[GIVEN PASSAGE]:
★ ★ ★ ★ ★

# Mouse scrolling problem!



## flemzy (Jun 3, 2009)

Hello!

I'm having a scrolling problem with my mouse. Its Trust mouse btw. You can check it on www.trust.com/15348 . Thats what i use.
So the problem is, that when i scroll, up or down. It scrolls how it wants to. For example i want to go to the end of A4 page..it may sometimes take forever, because sometimes it goes up and than down, than more down, than up. 
Too jumpy.. it just scrolls however it wants..well it goes down and up..but it goes than both directions.. . Otherwise the mouse works fine, just this scrolling problem. And its not old too.. I bought it about 4 or 5 months ago. Or even earlier.

Help?


----------



## stressfreesoul (Mar 17, 2008)

Have you tried entering mouse settings to change the scroll settings?
Hold the *START* key and press *'R'*
In the dialogue box that appears type:
*main.cpl* then press enter.

On the Buttons tab you should have the option to change how many lines are scrolled with each movement of the scroll wheel.
Please return with results if this does nothing.


----------



## flemzy (Jun 3, 2009)

Nothing. Tried that before already. Still not scrolling properly. 
Its just..if i want to scroll down..it will go there, but not how its supposed to..its scrolling only when i scroll..but it goes how it wants..up and down, its like umm..twitching..


----------



## stressfreesoul (Mar 17, 2008)

★ ★ ★ ★ ★

[SUPPLIED MATERIAL]:
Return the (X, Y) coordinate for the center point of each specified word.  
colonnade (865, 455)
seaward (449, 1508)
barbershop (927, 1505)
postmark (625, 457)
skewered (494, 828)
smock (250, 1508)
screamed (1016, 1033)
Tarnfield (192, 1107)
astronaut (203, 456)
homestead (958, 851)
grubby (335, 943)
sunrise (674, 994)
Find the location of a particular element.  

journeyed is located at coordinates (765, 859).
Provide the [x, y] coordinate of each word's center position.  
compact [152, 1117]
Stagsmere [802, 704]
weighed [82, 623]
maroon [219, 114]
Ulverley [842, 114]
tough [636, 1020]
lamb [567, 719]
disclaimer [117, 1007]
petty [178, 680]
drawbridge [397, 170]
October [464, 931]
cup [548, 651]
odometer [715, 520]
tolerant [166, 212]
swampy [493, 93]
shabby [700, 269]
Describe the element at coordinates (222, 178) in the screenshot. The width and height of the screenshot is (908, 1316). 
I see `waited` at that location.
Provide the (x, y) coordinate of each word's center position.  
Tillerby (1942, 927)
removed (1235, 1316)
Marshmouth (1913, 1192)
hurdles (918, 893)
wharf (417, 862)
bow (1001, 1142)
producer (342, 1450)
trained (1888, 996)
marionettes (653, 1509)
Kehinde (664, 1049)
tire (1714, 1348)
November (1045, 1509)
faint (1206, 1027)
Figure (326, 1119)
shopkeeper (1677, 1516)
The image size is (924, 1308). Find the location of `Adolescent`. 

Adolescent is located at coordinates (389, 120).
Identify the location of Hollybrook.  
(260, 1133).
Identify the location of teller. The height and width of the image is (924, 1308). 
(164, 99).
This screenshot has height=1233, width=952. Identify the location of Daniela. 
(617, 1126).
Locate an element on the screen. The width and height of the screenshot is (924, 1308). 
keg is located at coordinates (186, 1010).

★ ★ ★ ★ ★

[EXERCISE PROMPT]:
Pick up the forum thread about the jumpy mouse scroll wheel from where it stops. The entries have nothing to do with the mouse scrolling thread.

[OUTPUT OF THE TASK]:
Sounds as though its a fault with the mouse itself then. I suggest trying another mouse with a scroller to confirm it.


----------



## flemzy (Jun 3, 2009)

I took my old mouse out and tried with this. The wheel is working fine. But that mouse has a problem too XD , that the left clicker isn't clicking too well. So i have to push rel hard to do 1 click.
But i guess i should go on with my current mouse..just not using scrolling. It makes me angry


----------



## random_ruan (Jun 1, 2009)

I think you should stop using a mouse, save up... buy a touch screen, and go download win7 Rc, that why you will eliminate the "mouse factor" lol


----------



## stressfreesoul (Mar 17, 2008)

If life was only that simple.
You can buy an optical mouse with scroll wheel for as little as $2 now.


----------



## flemzy (Jun 3, 2009)

We don't have dollars, we have other currency 
So i guess i'll buy a new mouse some day..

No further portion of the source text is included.